Rally Reflections
"Stop the pipeline, yes we can!"
"Hey Michelle, tell your man: stop the dirty pipeline plan!"
"What do we want? CLEAN ENERGY! When do we want it? NOW!"
These were but a few of the chants shouted by a crowd of 50,000 environmentalists-- old and young, black and white, northern and southern--at the "Forward With Climate Change" in Washington, D.C. this Presidents' Day weekend. I was excited to be one of them.
Many of you reading this know that environmental justice has been close to my heart since I was a child. It wasn't until early in college that I realized the 8-year-old Eva who wrote letters to Jeb Bush about saving manatees from motor boats was still just as present as ever. I have my parents to thank for rearing me in a home where recycling was a given and my friends' incredulous stares at the compost bucket in our kitchen was a part of everyday life. Concern for creation and an increasing obligation to make environmentalism a priority in my life has remained a primary component of who I am, especially as I've learned that environmental justice issues are deeply linked to economic and social justice issues, and from a theological perspective are embedded in scripture.
Protesting the pipeline is another chapter in this story. The Keystone XL, a proposed pipeline that would extract oil in ways exceptionally exploitative to the earth and to vulnerable communities along the location of the pipeline, would keep our nation addicted to oil, further line the pockets of profit-hungry multi-billion dollar fossil fuel companies, and (perhaps most critically of all) would add more CO2 to an atmosphere already producing harmful effects of climate change.
Participating in the rally took me even further beyond the urgency of the points I just mentioned, and into the beauty and bravery of social movements. Though I was accompanied by no one I knew, I felt safe in a community of 50,000 men, women and children huddled together in the cold, crying forth dreams of justice and marching to defend the earth and its people. In the midst of the despair I often feel toward a nation characterized by political polarization, income disparity and institutionalized racism, the rally was a symbol--a powerful one--of the passion and commitment that dwells within each of us (something that I believe to be a gift from God), and the capability that we each have to confront even our darkest realities and move into the opportunity to change them for the better. It reminded me of the possibility of human beings to re-connect to the world we have been given which sustains us and to treat it and each other with compassion.

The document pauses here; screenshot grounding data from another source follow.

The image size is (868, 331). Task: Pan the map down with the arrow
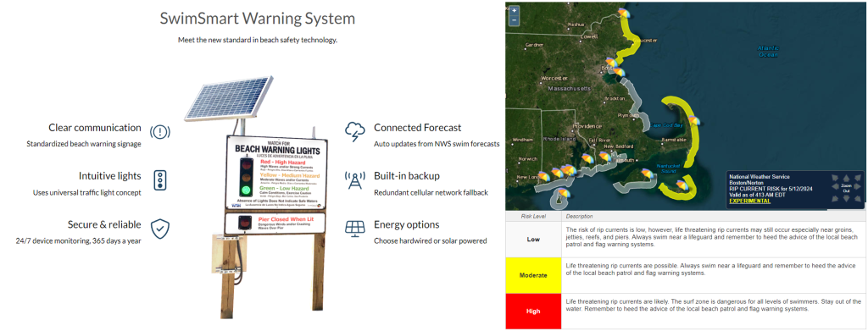coord(846,198)
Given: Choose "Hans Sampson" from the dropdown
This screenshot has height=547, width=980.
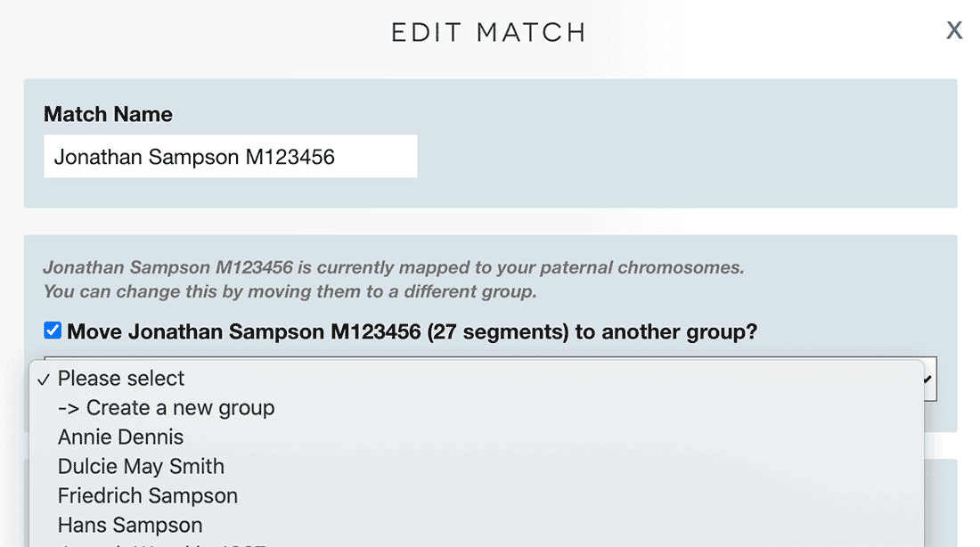Looking at the screenshot, I should pyautogui.click(x=130, y=525).
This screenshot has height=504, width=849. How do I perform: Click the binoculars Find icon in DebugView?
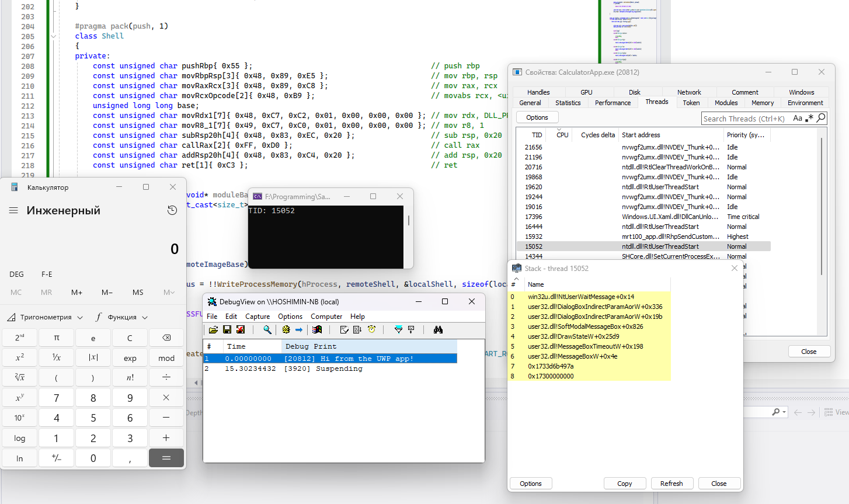click(438, 330)
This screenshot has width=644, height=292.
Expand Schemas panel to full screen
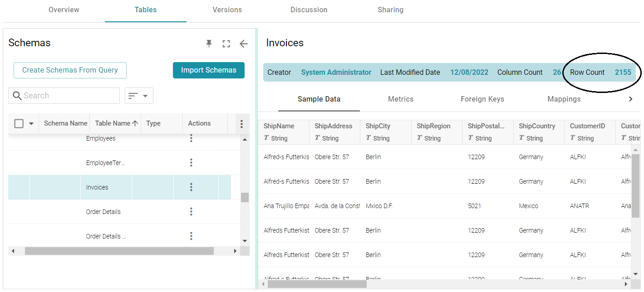click(226, 44)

What I loved most about the rally was the sheer joy I experienced in my fellow marchers. There were plenty of chances to complain: about the cold, the fact that Obama was on vacation (woops), thirst or hunger, even the crowd. But none of those details were what was most important during those few hours. These folks were beckoning to something--a Spirit, a movement, a cause--greater than themselves. I could feel it in our dancing, our shouting, our laughter, and in the periodic "Are you doing okay?" check-ins around me. A book I'm currently reading entitled The Beloved Community (Charles Marsh) describes effective spiritual and social movements, using the example of the Civil Rights Movement, in this way:
"...[we] must not only act in specific emancipatory ways, but even more must seek to live in the present time that kind of reality that [we hope] the movement [will] bring about later."
I witnessed that reality this weekend. Despite the power of all of the players pushing for the Keystone XL to be built and the dire circumstances of climate change, the protesters chose to live into the hope that something can be done--and it has begun. This is only the beginning of the road toward our awakening to the work we must do, but it has been started with joy.
I am immensely grateful for the opportunity to not only dream big, but to act big with 50,000 big-hearted, earth-loving strangers.